‘Western Gazette’ review by Howard Milton
21/11/2006
It seems Jeff Scott’s behind-the-scenes look at the 2005 British speedway season has caught the public’s imagination.
Now on it’s second print run, the 500-page softback publication vividly captures speedway, once one of this counties’ most popular sports, at a crossroads.
As Scott writes: “Speedway strikes me as the complete opposite of the contrived experiences of today that are considered authentic or real” and is “one of the last true bastions of white working class culture.”
Scott travels to practically every speedway track in the country and speaks to all manner of individual, who, for various reasons, are dedicated to or love the sport.
By doing so, he manages to provide a snapshot of speedway’s real state early in the 21st century.
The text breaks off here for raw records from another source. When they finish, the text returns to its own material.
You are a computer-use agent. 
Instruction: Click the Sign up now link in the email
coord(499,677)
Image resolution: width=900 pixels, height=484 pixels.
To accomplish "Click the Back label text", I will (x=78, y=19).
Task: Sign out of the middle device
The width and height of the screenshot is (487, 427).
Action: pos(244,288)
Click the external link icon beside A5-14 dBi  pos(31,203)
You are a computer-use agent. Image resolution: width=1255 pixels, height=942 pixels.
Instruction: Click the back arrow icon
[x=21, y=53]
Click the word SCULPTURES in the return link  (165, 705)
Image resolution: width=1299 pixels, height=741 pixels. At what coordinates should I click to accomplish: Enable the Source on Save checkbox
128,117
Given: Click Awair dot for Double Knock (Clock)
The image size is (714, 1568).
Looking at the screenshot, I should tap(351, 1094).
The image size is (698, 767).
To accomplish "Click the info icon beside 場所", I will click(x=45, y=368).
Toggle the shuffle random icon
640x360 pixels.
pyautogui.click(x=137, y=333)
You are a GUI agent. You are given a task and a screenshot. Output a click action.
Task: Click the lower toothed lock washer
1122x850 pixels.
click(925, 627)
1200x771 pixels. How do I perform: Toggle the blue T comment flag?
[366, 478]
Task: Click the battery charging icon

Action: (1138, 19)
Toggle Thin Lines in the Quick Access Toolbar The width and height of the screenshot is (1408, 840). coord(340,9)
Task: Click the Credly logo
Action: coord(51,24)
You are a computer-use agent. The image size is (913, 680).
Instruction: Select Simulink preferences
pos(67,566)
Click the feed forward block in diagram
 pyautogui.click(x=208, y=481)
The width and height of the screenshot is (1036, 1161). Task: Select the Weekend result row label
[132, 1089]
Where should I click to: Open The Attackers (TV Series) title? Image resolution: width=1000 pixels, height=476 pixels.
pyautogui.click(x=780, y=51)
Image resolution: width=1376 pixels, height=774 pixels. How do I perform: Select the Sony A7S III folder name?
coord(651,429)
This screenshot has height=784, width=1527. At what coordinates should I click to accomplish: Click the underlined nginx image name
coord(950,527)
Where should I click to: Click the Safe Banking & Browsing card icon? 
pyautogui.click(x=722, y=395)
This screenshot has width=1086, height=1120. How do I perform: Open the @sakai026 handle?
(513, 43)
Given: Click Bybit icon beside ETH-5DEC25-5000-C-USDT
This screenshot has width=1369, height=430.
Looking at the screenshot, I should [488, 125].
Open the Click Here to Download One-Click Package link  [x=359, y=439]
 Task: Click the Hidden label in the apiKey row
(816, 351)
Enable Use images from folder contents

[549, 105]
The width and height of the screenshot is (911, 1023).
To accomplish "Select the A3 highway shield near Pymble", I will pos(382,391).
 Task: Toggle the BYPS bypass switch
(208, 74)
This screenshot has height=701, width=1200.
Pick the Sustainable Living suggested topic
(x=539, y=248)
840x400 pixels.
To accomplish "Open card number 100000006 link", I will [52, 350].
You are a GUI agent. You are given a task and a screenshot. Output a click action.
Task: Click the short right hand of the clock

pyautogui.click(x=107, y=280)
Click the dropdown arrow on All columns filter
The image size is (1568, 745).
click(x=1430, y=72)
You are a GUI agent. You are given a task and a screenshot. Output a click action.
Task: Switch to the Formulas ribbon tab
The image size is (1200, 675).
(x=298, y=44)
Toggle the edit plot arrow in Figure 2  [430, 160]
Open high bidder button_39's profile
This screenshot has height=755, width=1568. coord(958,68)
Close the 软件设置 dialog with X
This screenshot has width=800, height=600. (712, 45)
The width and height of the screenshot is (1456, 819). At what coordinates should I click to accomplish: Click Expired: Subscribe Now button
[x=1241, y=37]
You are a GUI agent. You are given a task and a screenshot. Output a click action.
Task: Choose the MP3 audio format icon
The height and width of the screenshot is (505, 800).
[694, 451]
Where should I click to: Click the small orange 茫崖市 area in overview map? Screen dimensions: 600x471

Thanks to the advent of regular Sky television coverage, speedway is being dragged slowly but surely into the modern corporate entertainment arena which dominates sports like football. Thanks to Scott’s wry observant writing, he manages to transmit the fact many people involved in the sport still have to match speedway’s increasing modern overhaul. All of which makes the tome and illuminating and interesting read which you have to pull yourself away from. A factor which lifts the book out of the ordinary and has led to calls for it to be nominated for the William Hill sports book awards.
Of his trip to Weymouth, Scott writes: “ If the queues (into the town) I encountered are anything to go by, I fully sympathise with any speedway riders who have to journey regularly to the Wessex Stadium from any distance away from Dorset.” At Poole, he speaks to the Pirates’ press officer Gordon Day, who tells him “speedway is to Poole what football is to people of Manchester, Madrid or Milan.” After his journey to Somerset Rebels, Scott writes: “There is very good basis for Peter (Toogood, promoter) and his family to feel satisfaction with their many achievements at Somerset speedway club.”
Showered in Shale is different to every other speedway book out there and for that it should find it’s way onto any sports fan’s bookshelf.